Multimodal large language models (MLLMs) have achieved remarkable progress,
yet remain critically vulnerable to adversarial attacks that exploit weaknesses
in cross-modal processing. We present a systematic study of multimodal
jailbreaks targeting both vision-language and audio-language models, showing
that even simple perceptual transformations can reliably bypass
state-of-the-art safety filters. Our evaluation spans 1,900 adversarial prompts
across three high-risk safety categories harmful content, CBRN (Chemical,
Biological, Radiological, Nuclear), and CSEM (Child Sexual Exploitation
Material) tested against seven frontier models.

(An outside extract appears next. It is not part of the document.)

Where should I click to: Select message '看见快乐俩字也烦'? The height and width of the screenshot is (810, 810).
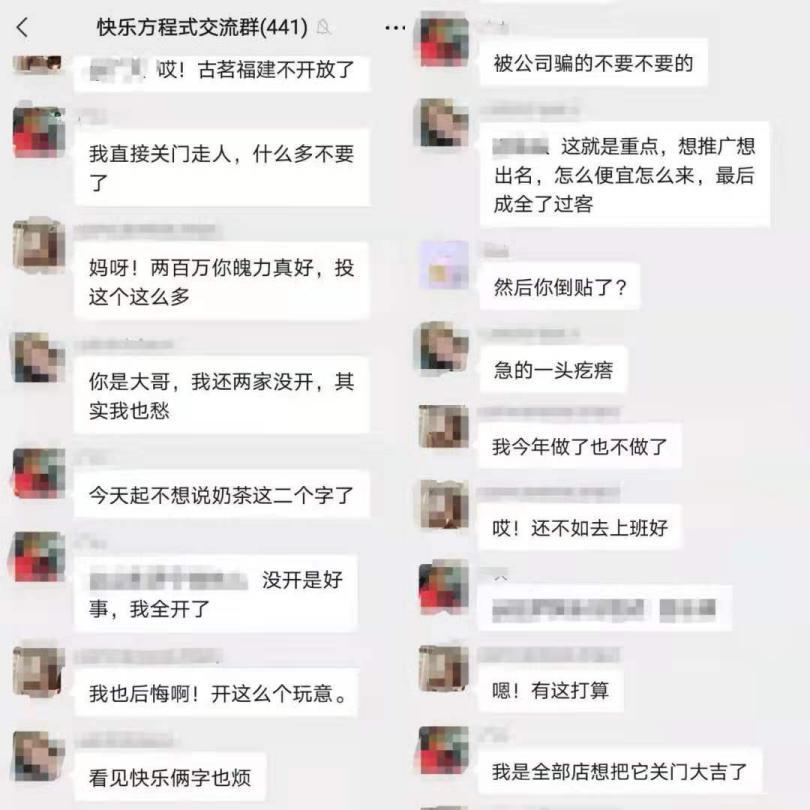coord(170,777)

We explore the effectiveness of
attack techniques on MLLMs, including FigStep-Pro (visual keyword
decomposition), Intelligent Masking (semantic obfuscation), and audio
perturbations (Wave-Echo, Wave-Pitch, Wave-Speed). The results reveal severe
vulnerabilities: models with almost perfect text-only safety (0\% ASR) suffer
>75\% attack success under perceptually modified inputs, with FigStep-Pro
achieving up to 89\% ASR in Llama-4 variants. Audio-based attacks further
uncover provider-specific weaknesses, with even basic modality transfer
yielding 25\% ASR for technical queries. These findings expose a critical gap
between text-centric alignment and multimodal threats, demonstrating that
current safeguards fail to generalize across cross-modal attacks. The
accessibility of these attacks, which require minimal technical expertise,
suggests that robust multimodal AI safety will require a paradigm shift toward
broader semantic-level reasoning to mitigate possible risks.